Can't get past UNC_C2: train_naive_Bayes

I’m clearly missing something in this function. The unit test gives:

Wrong values for loglikelihood dictionary. Please check your implementation for the loglikelihood dictionary.
Wrong values for loglikelihood dictionary. Please check your implementation for the loglikelihood dictionary.
Wrong values for loglikelihood dictionary. Please check your implementation for the loglikelihood dictionary.
 12  Tests passed
 3  Tests failed

Looking back at previous threads and suggestions by paulinpaloalto for the word ‘smile’, I tested my outputs and get:

N_pos =  27547
N_neg =  27152
freqs_pos =  47
freqs_neg =  9
loglikelihood =  1.5584316115593073


where the freqs and loglikelihood are for ‘smile’. All of these are correct except for the loglikelihood which is off by a small margin.

I don’t understand how the loglikelihood can be wrong when the freq_pos, freq_neg, N_pos, N_neg, and V are correct and I’m using the Laplacian smoothing as instructed.

Any suggestions would be appreciated. Thanks!

I’ll add that while I can calculate V_pos, and V_neg (5804 and 5632 respectively as in prior posts) I don’t use them for anything. Are they supposed to be used? If so, can you point me to where?

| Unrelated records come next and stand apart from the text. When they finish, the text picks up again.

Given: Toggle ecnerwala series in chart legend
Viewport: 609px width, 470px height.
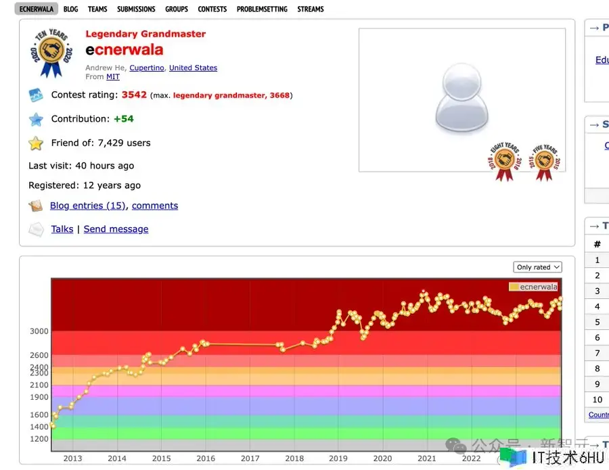Looking at the screenshot, I should [533, 287].
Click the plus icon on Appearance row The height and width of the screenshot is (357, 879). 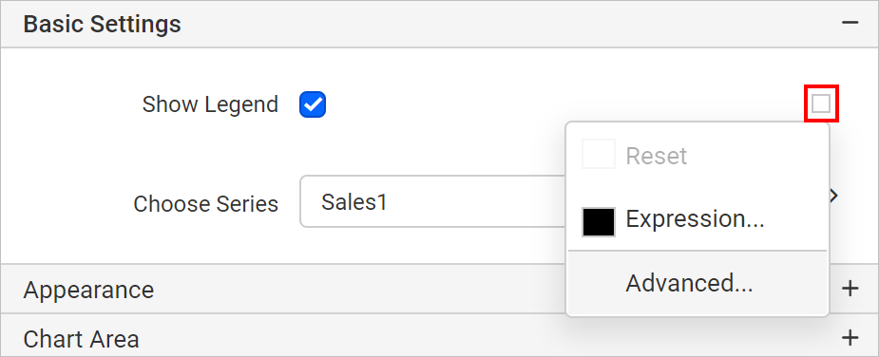point(850,289)
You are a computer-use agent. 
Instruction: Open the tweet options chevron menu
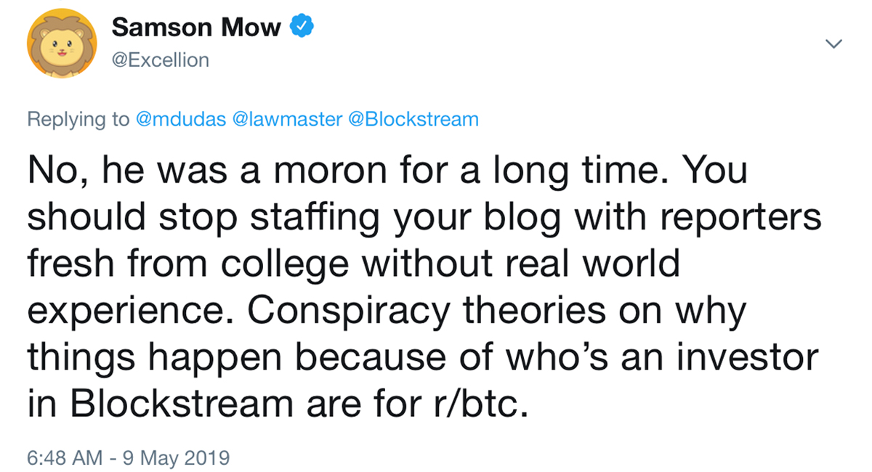point(834,44)
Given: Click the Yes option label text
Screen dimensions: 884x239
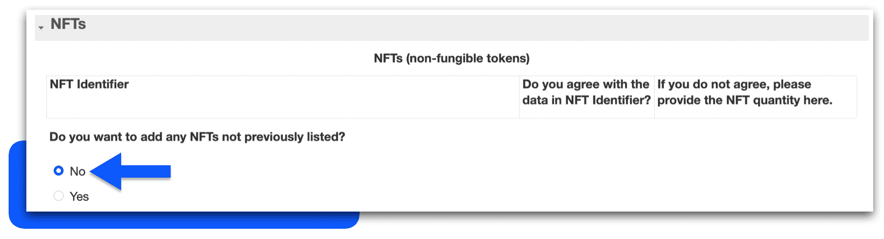Looking at the screenshot, I should click(x=79, y=196).
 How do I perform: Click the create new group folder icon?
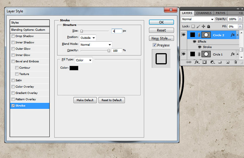[220, 62]
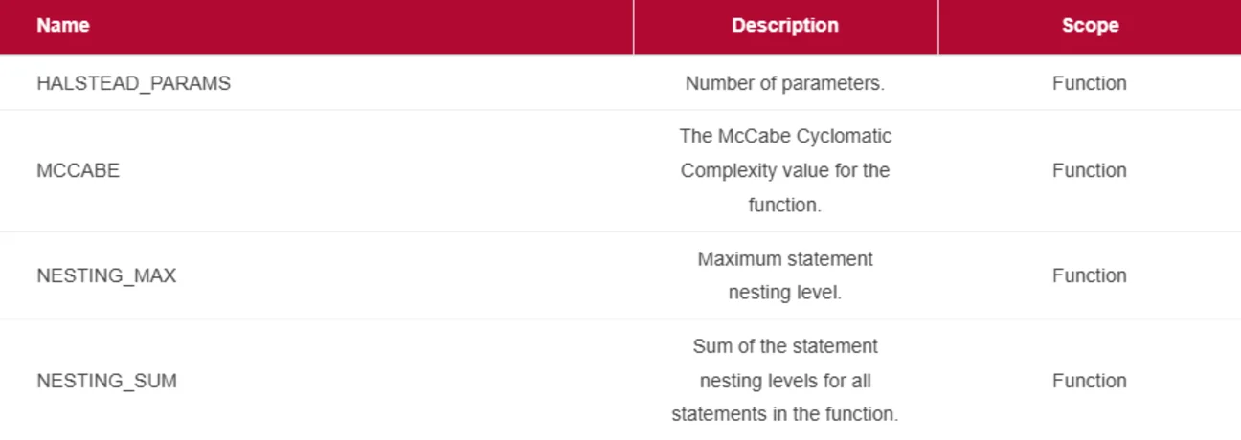Click the Function scope in NESTING_SUM row
Viewport: 1241px width, 440px height.
click(x=1089, y=381)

Here are my outputs from the cell that tests train_naive_bayes:

V = 9165, len(wordlist) 11436
V: 9165, V_pos: 5804, V_neg: 5632, D: 8000, D_pos: 4000, D_neg: 4000, N_pos: 27547, N_neg: 27152
freq_pos for smile = 47
freq_neg for smile = 9
loglikelihood for smile = 1.5577981920239676

Notice that everything is the same except the actual loglikelihood value. A difference in the 3rd decimal place is not a rounding error: we’re doing 64 bit floating point here, so rounding errors are 10^{-16} or smaller.

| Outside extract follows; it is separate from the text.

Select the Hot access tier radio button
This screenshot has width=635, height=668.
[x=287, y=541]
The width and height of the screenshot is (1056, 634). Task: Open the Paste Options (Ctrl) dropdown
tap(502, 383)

I would start by checking your “order of operations” in that computation and comparing your code carefully to the mathematical formula that we are trying to implement. If the inputs are all correct, then there must be something wrong with that implementation.

Also you’re right that the V_pos and V_neg are not really used for anything.

1 Like

I was having the same problem until I reread other posts on this subject by @paulinpaloalto. I’m going to restate Paul’s comment more directly because I was too dense to pickup on it at first. Check that you are incrementing the N_pos and N_neg by the value in the dictionary, not just incrementing it by 1. For example, originally I used:

N_pos +=1

whereas, it should actually be:

N_pos += freqs.get(pair, 0)

Cheers, and thanks to Paul for sharing his knowledge.



I’m having the same problem as @benballintyn (12 Tests passed, 3 Tests failed). But my ‘smile’ test code gives me the same numbers that @paulinpaloalto gets.

N_neg = 27152
N_pos = 27547
D = 8000
D_pos = 4000.0
logprior = 0.0
freq_pos, freq_neg, loglikelihood[‘smile’] = 47 9 1.5577981920239676

Not sure where is my problem. I double-checked ‘vocab’ and think that is all right. I’m thinking that the problem is here:

for word in vocab:
    # get the positive and negative frequency of th
    if freqs.get((word, 1.0), 0.) != 0:
        freq_pos = freqs.get((word, 1.0))
    if freqs.get((word, 0.0), 0.) != 0:
        freq_neg = freqs.get((word, 0.0))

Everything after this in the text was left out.